QUANTICO, Va. - From the museum’s second deck, visitors can look down into a training area that is straight out of boot camp, complete with rappel tower and pull-up bars.


“Send in the Marines” Gallery begins with a little background, but quickly puts you on the Pusan Perimeter. And then you take a “ride on a landing craft” and see MacArthur’s End Run for yourself. 1stLt Baldomero Lopez goes over the Inchon sea wall right in front of you. Around the corner is a street scene of the fighting in Seoul, complete with a Pershing tank crashing over a barricade. One of the most moving experiences of the gallery is a recreation of Chosin Reservoir’s Toktong Pass. Capt William Barber, who earned the Medal of Honor here, and Fox Company are keeping the Chinese at bay while the remainder of the American forces are evacuating to the coast. This self-contained environment contains several sets of cast figures, including one representing Capt. Barber. In order to help mentally transport you to the Chosin Reservoir, the temperature is kept 10° cooler in here. At the DMZ, a sandbagged LVT-3 is used as an observation post bunker with an F9 Panther flying overhead. The gallery ends with a small, quiet scene to illustrate some of the horrors endured by American prisoners of war.

QUANTICO, Va - A Marine tank rumbles over a sandbag bunker in the streets of Seoul in the Korean War exhibit.

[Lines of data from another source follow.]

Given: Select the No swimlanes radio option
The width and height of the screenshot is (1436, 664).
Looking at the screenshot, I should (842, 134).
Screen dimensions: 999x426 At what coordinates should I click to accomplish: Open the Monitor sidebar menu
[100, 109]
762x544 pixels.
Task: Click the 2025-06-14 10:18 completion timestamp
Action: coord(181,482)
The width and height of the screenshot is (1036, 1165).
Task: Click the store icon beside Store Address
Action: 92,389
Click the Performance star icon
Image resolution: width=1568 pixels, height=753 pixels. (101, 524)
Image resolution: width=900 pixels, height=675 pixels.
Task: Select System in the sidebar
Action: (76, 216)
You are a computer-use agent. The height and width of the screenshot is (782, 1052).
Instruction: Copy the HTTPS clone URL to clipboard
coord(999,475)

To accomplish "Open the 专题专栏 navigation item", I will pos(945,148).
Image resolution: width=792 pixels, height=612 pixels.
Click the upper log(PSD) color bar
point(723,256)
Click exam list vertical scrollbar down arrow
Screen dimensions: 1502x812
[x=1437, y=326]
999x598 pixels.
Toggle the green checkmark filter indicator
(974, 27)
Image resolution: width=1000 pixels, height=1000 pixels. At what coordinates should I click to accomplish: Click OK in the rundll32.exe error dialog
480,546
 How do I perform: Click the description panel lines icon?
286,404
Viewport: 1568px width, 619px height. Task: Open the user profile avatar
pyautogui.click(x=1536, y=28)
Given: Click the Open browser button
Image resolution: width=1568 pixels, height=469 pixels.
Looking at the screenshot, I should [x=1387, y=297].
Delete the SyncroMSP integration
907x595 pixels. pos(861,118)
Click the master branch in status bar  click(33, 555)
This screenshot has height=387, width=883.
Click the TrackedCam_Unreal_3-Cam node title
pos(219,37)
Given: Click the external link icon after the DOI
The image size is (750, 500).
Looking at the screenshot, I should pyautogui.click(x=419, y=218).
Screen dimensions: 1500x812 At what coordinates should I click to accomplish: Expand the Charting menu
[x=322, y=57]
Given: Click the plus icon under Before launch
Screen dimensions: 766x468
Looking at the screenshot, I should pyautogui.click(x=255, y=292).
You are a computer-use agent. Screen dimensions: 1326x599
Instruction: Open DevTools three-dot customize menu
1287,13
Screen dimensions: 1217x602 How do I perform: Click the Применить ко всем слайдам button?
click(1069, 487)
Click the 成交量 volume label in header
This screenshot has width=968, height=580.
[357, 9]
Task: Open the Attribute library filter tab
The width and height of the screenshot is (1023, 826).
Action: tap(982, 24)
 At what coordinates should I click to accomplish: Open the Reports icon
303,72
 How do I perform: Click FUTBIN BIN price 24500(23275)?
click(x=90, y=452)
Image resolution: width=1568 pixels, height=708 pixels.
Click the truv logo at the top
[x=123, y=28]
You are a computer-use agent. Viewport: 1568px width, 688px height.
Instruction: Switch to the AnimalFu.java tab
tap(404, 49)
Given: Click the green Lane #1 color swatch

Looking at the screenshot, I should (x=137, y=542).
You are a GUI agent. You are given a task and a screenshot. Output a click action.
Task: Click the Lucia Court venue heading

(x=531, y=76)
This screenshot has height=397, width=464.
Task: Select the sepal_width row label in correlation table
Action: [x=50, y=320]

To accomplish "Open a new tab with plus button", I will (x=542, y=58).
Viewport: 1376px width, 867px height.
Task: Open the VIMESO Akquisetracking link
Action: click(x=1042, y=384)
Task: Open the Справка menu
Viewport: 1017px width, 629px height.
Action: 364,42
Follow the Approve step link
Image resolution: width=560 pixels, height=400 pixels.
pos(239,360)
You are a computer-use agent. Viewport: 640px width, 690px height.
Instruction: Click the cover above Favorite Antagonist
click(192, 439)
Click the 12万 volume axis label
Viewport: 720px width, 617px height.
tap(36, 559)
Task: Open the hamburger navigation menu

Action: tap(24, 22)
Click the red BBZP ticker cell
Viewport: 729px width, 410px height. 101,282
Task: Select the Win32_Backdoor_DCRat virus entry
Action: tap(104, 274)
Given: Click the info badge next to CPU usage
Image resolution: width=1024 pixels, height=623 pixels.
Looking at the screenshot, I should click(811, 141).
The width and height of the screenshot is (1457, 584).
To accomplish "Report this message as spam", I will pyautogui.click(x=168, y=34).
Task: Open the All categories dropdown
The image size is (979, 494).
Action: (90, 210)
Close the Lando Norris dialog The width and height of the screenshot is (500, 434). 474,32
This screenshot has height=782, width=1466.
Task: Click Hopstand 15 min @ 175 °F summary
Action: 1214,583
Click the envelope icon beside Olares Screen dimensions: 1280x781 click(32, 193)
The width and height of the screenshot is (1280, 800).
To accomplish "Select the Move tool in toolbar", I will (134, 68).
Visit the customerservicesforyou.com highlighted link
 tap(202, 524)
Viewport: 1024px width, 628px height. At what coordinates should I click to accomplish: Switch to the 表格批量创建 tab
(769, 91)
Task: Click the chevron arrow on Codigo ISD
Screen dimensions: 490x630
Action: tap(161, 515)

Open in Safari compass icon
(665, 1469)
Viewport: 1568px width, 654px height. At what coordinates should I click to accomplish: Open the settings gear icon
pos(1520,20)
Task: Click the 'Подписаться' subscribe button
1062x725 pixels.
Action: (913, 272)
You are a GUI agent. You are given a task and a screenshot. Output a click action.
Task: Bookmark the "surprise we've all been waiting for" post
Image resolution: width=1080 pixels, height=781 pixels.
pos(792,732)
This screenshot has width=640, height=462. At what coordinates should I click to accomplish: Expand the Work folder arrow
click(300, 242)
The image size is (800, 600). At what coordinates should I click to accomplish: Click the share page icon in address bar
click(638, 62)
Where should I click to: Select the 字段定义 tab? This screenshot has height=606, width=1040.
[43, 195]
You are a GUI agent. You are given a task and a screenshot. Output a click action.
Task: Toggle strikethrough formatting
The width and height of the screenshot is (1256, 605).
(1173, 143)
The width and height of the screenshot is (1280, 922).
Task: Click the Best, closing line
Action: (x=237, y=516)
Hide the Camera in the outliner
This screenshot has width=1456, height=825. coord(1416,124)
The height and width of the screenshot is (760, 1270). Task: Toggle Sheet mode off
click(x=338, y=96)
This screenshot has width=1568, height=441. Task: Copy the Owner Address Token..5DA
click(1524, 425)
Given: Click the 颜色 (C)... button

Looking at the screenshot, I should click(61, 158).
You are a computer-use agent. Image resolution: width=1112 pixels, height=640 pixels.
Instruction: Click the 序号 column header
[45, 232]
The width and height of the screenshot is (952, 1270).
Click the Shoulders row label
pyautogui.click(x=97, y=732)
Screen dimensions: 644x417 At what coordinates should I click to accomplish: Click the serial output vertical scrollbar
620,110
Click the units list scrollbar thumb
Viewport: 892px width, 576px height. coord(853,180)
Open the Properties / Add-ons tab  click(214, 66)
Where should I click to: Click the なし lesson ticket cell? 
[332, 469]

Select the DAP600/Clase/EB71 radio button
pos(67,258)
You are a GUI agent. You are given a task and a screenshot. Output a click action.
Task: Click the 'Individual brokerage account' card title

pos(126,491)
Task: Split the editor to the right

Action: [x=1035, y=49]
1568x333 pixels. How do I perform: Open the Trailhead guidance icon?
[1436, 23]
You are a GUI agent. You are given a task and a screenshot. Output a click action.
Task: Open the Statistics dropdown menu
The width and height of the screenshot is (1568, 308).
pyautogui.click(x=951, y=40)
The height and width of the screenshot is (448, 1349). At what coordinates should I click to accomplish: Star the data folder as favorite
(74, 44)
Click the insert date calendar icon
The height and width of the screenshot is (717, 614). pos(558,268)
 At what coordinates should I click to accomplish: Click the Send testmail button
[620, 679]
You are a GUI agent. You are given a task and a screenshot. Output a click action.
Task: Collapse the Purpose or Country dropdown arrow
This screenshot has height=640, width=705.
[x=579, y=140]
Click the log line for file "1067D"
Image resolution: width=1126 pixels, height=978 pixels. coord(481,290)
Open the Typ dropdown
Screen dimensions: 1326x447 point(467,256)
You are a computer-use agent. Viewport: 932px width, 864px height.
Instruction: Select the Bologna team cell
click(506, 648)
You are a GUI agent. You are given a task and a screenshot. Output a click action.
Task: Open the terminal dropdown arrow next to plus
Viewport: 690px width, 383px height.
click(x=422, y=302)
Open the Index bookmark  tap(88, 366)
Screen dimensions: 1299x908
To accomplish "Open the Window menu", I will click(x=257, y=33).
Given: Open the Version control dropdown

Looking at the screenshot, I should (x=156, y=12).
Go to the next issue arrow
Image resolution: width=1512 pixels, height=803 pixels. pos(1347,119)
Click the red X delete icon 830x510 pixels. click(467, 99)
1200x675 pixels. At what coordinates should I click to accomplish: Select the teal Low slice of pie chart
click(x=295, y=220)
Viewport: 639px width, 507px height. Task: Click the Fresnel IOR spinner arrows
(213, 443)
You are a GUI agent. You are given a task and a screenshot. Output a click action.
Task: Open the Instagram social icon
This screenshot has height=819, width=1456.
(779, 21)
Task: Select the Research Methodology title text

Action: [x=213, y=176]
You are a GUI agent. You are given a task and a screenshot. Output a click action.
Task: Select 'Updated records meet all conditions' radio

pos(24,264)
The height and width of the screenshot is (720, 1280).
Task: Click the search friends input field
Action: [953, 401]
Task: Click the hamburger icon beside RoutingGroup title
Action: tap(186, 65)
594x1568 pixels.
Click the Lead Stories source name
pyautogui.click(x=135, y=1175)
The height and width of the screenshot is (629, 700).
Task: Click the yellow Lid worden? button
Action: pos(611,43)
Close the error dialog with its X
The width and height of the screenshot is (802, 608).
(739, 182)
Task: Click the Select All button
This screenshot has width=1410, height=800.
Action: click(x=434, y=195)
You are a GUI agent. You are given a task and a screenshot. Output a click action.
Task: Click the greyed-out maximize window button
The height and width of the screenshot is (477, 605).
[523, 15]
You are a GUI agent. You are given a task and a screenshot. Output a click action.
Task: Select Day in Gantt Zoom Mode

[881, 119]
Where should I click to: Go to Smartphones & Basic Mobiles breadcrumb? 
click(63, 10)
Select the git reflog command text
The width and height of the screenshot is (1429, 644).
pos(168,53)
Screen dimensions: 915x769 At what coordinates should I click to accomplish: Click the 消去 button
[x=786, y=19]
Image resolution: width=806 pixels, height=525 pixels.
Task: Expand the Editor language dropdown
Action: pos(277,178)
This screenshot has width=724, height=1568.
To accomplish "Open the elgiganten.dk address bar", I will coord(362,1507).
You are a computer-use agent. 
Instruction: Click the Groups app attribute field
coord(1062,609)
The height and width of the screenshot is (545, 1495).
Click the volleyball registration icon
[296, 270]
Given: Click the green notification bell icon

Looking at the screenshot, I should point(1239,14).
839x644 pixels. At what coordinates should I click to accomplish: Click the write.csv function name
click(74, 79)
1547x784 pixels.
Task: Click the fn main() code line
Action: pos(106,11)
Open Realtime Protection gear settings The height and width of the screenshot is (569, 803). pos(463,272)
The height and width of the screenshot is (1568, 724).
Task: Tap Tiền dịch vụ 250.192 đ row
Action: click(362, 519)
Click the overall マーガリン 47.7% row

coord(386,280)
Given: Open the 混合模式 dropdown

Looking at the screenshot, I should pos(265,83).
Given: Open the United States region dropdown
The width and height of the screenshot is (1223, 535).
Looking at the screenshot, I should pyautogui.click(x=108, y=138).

At the entrance to the Air, Land, and Sea Gallery, Maj Stephen Pless’ UH-1 helicopter hangs from the ceiling. This is the actual aircraft flown by him during the action for which he was awarded the Medal of Honor. This gallery is arranged geographically rather than chronologically. The first part is a tribute to Marine aviation with an A4 Skyhawk overhead. At the village of Quang Nam you find a representative bamboo and thatch hut. Nearby are a “find-the-sniper” exercise and a Marine “tunnel rat” team searching for Viet Cong. In Hue City an Ontos is patrolling the streets near the Citadel. Visitors board a CH46 as they listen to the pilot talk with a radio operator on the ground. You have just landed as part of a “supergaggle” on Hill 881 South at Khe Sanh. As you leave through the back ramp of the helicopter, you get hit with the wind from the rotors and the heat. A Marine casualty and his buddy are trying to get onboard the helicopter. Supplies and replacements have just come off the helicopter. The sounds of artillery fire from the 105 mm howitzer, gunfire, radio chatter, and the whine of the helicopter’s engines all come at you. You become part of the battle for Hill 881 South. After leaving the battle, you are transported back to main street America, where contemporary news footage is playing on a variety of vintage TV sets in the window of a furniture store. A captured Soviet 122 mm artillery piece helps tell the story of Operation Dewey Canyon.

Other special exhibits include a Medal of Honor showcase, which includes a Civil War medal and a kiosk where you can get more information on every Marine and Sailor who has been awarded this prestigious medal. The Color Sergeant of the Marine Corps along with the Marine Corps Battle Colors, is prominently featured. And a unique “weapons tower” displays a wide variety of weapons used by or captured by Marines. Public amenities include the Mess Hall, a 100-seat cafeteria style restaurant, Tun Tavern, a replica 18th century neighborhood pub which will seat approximately 30 people, and the Museum’s store, run by the Marine Corps Heritage Foundation. The store will have 3,500 square feet of retail space and will stock a wide variety of Marine Corps-themed items, books, and merchandise linked to the exhibitions. This is but a very brief overview of the highlights of what the National Museum of the Marine Corps will have to offer its visitors. For the full experience, you have to see it in person.

The Museum is located just off of Marine Corps Base Quantico at 18900 Jefferson Davis Highway/VA Route 1 and can be easily accessed via Exit 150A off I-95. It will be open from 0900 to 1700 every day of the year, except Christmas. Admission to the Museum and parking is free.